Similar to our study, another study conducted in Saudi Arabia around a decade prior included patients attending outpatient’s clinic who met the 2010 American College of Rheumatology criteria for RA were the subject of a multicenter, retrospective investigation. They reported the average disease duration was 6.6% in studied patients. At the onset of rheumatoid arthritis, majority of patients reported joint pain. Between the onset of symptoms and their final diagnosis, patients consulted an average of four physicians. The average time between the onset of rheumatoid arthritis and the initial physician visit was 6.2 months, while the average time between the initial physician visit and the final RA diagnosis was 30.2 months. Whereas, in our study the time duration was a maximum of three months. In addition, only 3.2% of patients initially consulted a rheumatologist, compared to 67.2%, 23.6%, and 6.0%, respectively, who consulted orthopedic surgeons, general practitioners, or nonrheumatologists. However, in our study the majority of the participants consulted an orthopedic clinic. In addition, they discovered that rural patients were diagnosed with RA later than urban patients due to geographic distribution and the rarity of rheumatologists in rural areas.13

There are some limitations of the study along with major strength that the study was conducted among the general population of Saudi Arabia to evaluate their knowledge. Although a prior study analyzed the delay of consultation, but they were mostly conducted either in elderly diagnosed patients or in patients who were visiting clinics, which is subject to response bias.

Conclusion

In conclusion, most participants in our study have less knowledge about their symptoms and they did not know where to consult for the treatment of their disease. This caused unnecessary delay and worsening and aggravation of the symptoms. Young patients mostly consulted later compared to elderly patients. There is an increased need to organize an awareness campaign in the general population regarding autoimmune and rheumatic diseases. Likewise, training of general practitioners will also play an important role to optimize access and direct referral to a rheumatologist that will eventually help in early diagnosis and prevention of complications.

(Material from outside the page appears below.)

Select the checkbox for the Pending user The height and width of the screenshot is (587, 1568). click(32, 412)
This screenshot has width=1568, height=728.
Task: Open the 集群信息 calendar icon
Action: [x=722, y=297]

Ethics Approval and Consent to Participate

The study was conducted in accordance with the Declaration of Helsinki and approved by the Institutional Review Board (or Ethics Committee) of Majmaah University for research committee (MUREC) (HA-01-R-088) (with the ethical number MUREC-Aug.30/COM-2022/12-1) for studies involving humans.

Patient Consent for Publication

Informed consent was obtained from all subjects involved in the study for the participation and publication of the study.

Acknowledgments

Princess Nourah bint Abdulrahman University Researchers Supporting Project number (PNURSP2024R354), Princess Nourah bint Abdulrahman University, Riyadh, Saudi Arabia.

Author Contributions

All authors made a significant contribution to the work reported, whether that is in the conception, study design, execution, acquisition of data, analysis and interpretation, or in all these areas; took part in drafting, revising or critically reviewing the article; gave final approval of the version to be published; have agreed on the journal to which the article has been submitted; and agree to be accountable for all aspects of the work.

Disclosure

The authors report no conflicts of interest in this work.